(Aim of the task) Render everything from the line containing "Given: Click the 每張單位 field showing 1000" down to the end of the records below as a JSON list of strings, one string per line, skipping blank lines. Omit the pictures from your answer.

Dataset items
__________________________________________________

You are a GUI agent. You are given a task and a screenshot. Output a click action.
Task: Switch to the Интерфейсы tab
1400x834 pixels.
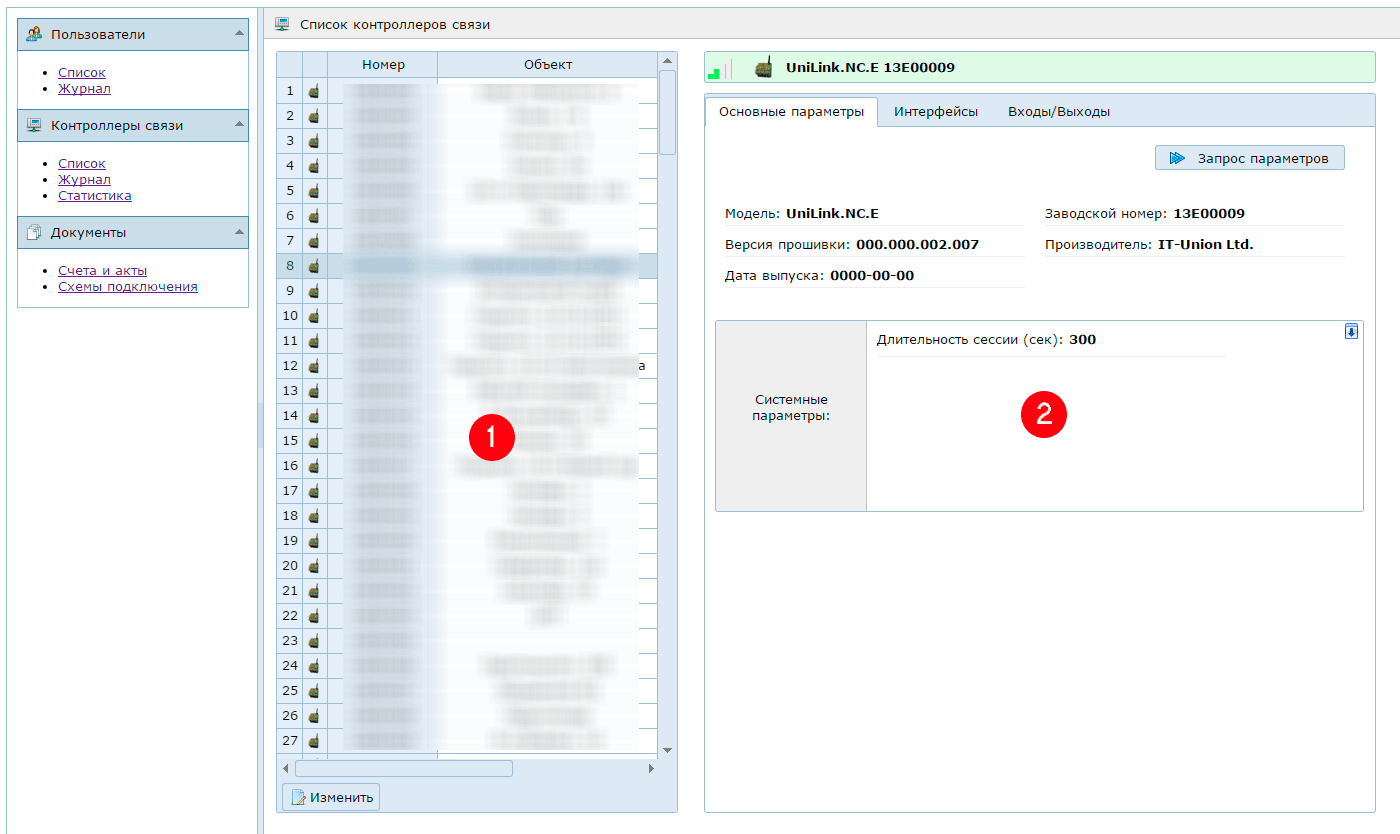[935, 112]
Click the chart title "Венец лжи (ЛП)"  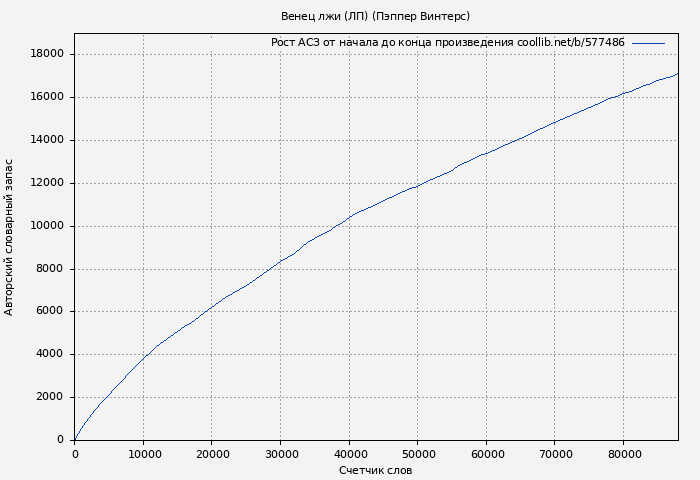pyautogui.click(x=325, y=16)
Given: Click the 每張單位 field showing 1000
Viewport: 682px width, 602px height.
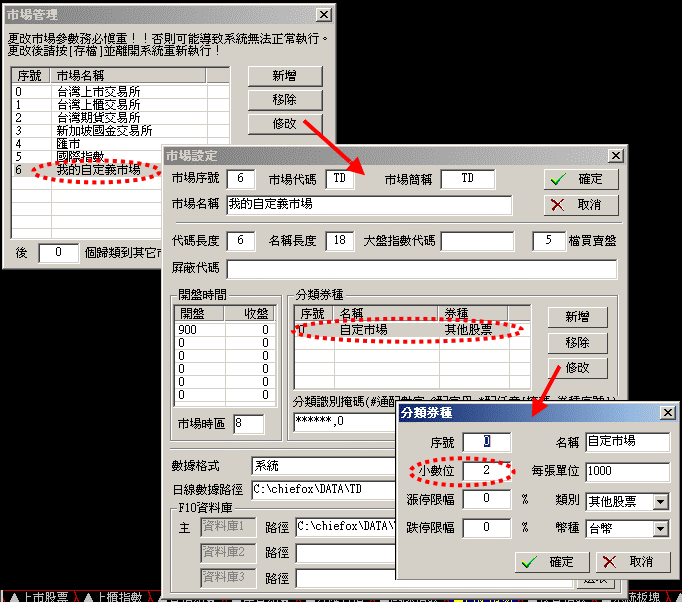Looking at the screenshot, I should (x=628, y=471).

__________________________________________________

(Solved problem)
[
  "Given: Click the 每張單位 field showing 1000",
  "Viewport: 682px width, 602px height.",
  "Looking at the screenshot, I should (x=628, y=471)."
]